PARIS: L'Institut du monde arabe accueille lundi une rencontre internationale organisée dans le cadre du sommet du YOUTH 7 (Y7) 2026, consacré cette année à la réflexion sur les partenariats internationaux dans un contexte de profondes tensions géopolitiques.

Organisé à Paris du 17 au 20 mai sous présidence française du G7, le Y7 constitue la plateforme officielle d’engagement des jeunes des pays membres du G7. Cette initiative précède d’un mois le sommet des chefs d’État et de gouvernement prévu à Évian.

La soirée-débat, organisée en partenariat avec Open Diplomacy, réunira des délégués internationaux autour du thème: «Au G7, quelle politique des partenariats internationaux à l’heure de la brutalisation du monde?»

Plusieurs personnalités prendront part à cette rencontre, parmi lesquelles Anne-Claire Legendre, Éléonore Caroit, Thomas Friang et Aurélien Duchêne.

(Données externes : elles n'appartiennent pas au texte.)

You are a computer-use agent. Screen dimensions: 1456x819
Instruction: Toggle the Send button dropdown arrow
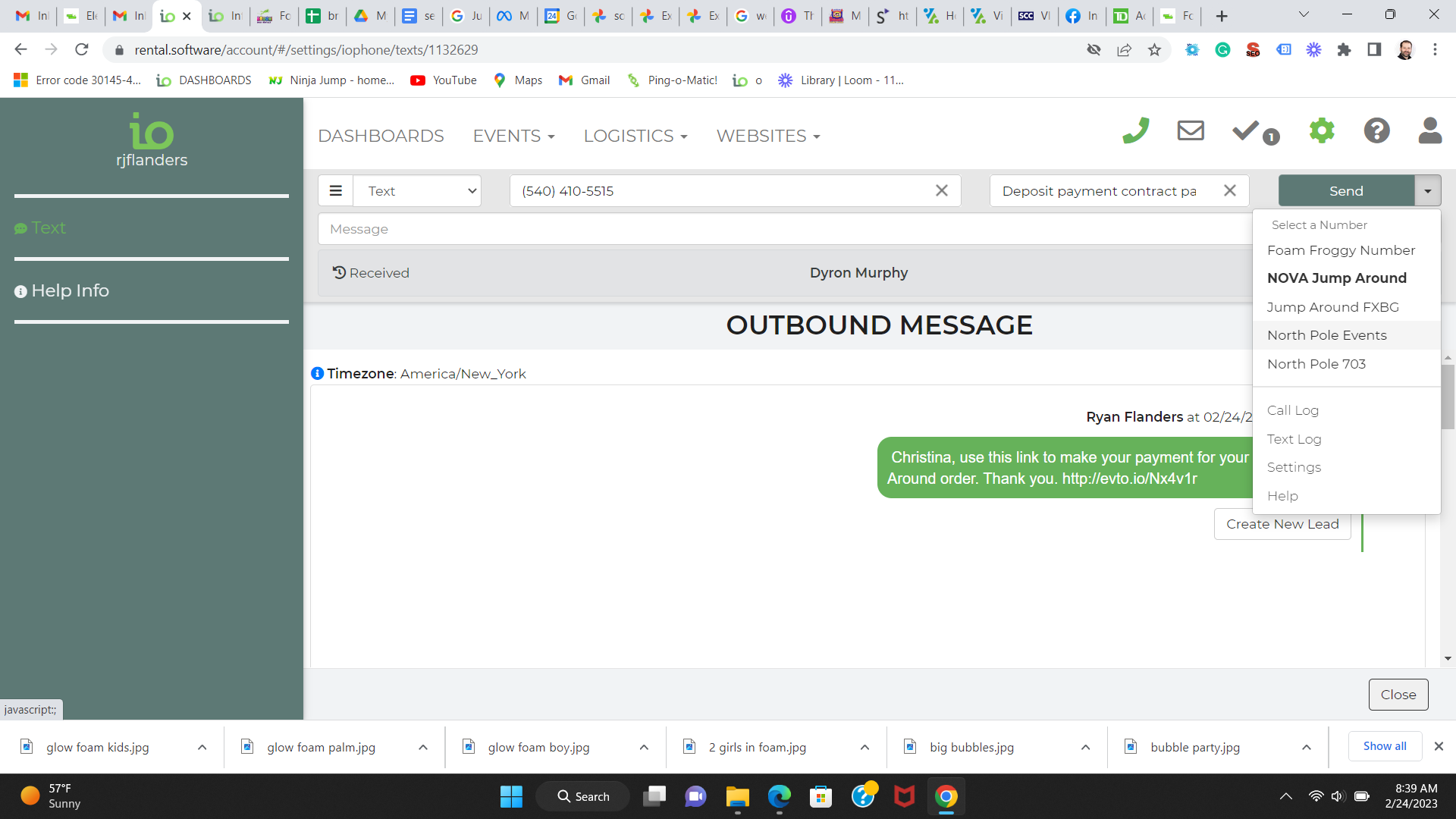pos(1427,191)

Le programme prévoit également une visite privée de l’exposition consacrée à Byblos pour les délégations internationales, avant les interventions officielles et un cocktail de réseautage.

À travers cet événement, l’Institut du monde arabe entend réaffirmer son engagement en faveur du dialogue entre les cultures, de la coopération internationale et de la mobilisation des nouvelles générations face aux grands défis mondiaux.